University staff and students have access to Office 365 through the University’s subscription. This allows you to install Microsoft Office on 5PCs or Macs, 5 tablets and 5 phones. In addition, you have access to 1 TB of storage on OneDrive.  

As well as the Office tools such as Word and Excel that you will be familiar with, Office 365 has a number of tools that facilitate collaboration, and which may be useful for your research. 

In this post, we will cover the following to get you started: downloading Office 365, sharing files, OneDrive and Teams. We will also explore considerations and risks, and point you in the direction of further resources.

Getting Started 

Go to the Office 365 portal and sign in with your central University account. You’ll be able to download Office 365 or use the tools in your browser. Office 365 allows you to sync your files between multiple devices, and you may wish to download apps for your tablet or smartphone as well.  

You will have access to your University Office 365 account as long as you are enrolled or employed by the University. Your access to the subscription will cease once you leave, but you will be able to transfer your files to your own OneDrive account or another location. 

Which elements of Office 365 could be useful for my research? 

Sharing Files

The sharing options in Word and Excel make them a good alternative to Google Docs and Google Sheets. You can set the sharing restrictions on your files to limit access in a number of ways. Look for the “share” options in various Office 365 apps, and you can either invite people via their email addresses, or set up a link that you can email. The sharing options are: 

  • View link- sign-in required 
  • Edit link- sign in required 
  • View link- no sign-in 
  • Edit link- no sign-in 
  • Restricted to specific people. 


You can also set up shared folders in OneDrive, and control access to these. Sound a lot like Google Docs? It is, but with an important difference: files are stored on servers in Sydney and Melbourne, and the data is owned by the University. This can be very important if the terms of your ethics or grant require data to be stored in Australia. You can find out more about security here: 


Sharing individual files can be useful, but if you are working on a collaborative project, you may like to set up a Team.

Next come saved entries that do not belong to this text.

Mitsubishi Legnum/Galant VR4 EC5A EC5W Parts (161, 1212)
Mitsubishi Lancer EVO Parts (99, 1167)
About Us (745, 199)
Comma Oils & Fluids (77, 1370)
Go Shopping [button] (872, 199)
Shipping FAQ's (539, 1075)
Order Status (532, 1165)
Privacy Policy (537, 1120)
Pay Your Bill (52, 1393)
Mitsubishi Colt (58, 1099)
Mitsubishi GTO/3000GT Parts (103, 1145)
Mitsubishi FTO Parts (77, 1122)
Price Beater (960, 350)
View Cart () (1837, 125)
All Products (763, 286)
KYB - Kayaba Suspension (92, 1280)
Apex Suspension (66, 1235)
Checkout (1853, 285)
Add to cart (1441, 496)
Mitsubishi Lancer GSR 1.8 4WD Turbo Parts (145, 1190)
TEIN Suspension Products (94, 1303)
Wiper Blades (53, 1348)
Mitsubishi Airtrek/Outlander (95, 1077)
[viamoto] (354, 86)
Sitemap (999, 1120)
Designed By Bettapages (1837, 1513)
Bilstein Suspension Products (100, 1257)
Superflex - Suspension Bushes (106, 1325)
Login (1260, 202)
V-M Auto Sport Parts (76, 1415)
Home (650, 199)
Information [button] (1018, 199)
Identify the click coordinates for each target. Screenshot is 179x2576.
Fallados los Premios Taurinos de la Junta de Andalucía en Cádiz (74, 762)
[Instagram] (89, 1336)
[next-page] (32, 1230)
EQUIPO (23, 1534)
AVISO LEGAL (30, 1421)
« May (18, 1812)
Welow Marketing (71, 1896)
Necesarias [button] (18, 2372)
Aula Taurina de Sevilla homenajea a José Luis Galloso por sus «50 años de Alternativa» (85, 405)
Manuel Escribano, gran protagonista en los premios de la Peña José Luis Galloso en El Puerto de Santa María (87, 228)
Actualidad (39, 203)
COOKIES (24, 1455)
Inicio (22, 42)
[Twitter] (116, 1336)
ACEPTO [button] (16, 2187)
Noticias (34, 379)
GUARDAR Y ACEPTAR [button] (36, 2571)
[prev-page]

A Team site offers a place to store your collaborative files, as well as options for instant messaging, comments, and audio/video conferencing. You’ll also have access to shared notebooks. Each Team site has 1TB of data allowance, and the files are stored in a SharePoint site that is automatically created when you set up your Team. A Team is simple to set up, and you can do this yourself.   

You can log in to your Team site via common web browsers, and also via mobile apps, giving you access to your team’s files wherever you have an internet connection.  


It is important to be aware that the terms and conditions for cloud tools and storage can change at short notice, and that you’ll need to check that changes comply with any data management requirements that apply to your research. You’ll also need to be aware of any ethics or grant requirements that restrict who can access your data, and make sure that your sharing settings comply.  

Sharing files through Teams or OneDrive can be a good strategy for managing collaborative projects but you’ll still need to consider the longer-term preservation of data and records. It is important to back up your files elsewhere in addition to OneDrive. It may be helpful to think of OneDrive or Teams as a place for working documents, with final versions transferred to more permanent storage elsewhere. 

Try This 

  • Log in to Office 365 with your University credentials. 
  • Click the menu in the top left, and select Teams. 
  • Set up a Team by clicking Add Team. 
  • Choose your privacy setting. 
  • Add your team members. 
  • Set up a notebook, upload some files, use the chat to start a conversation, and get collaborating.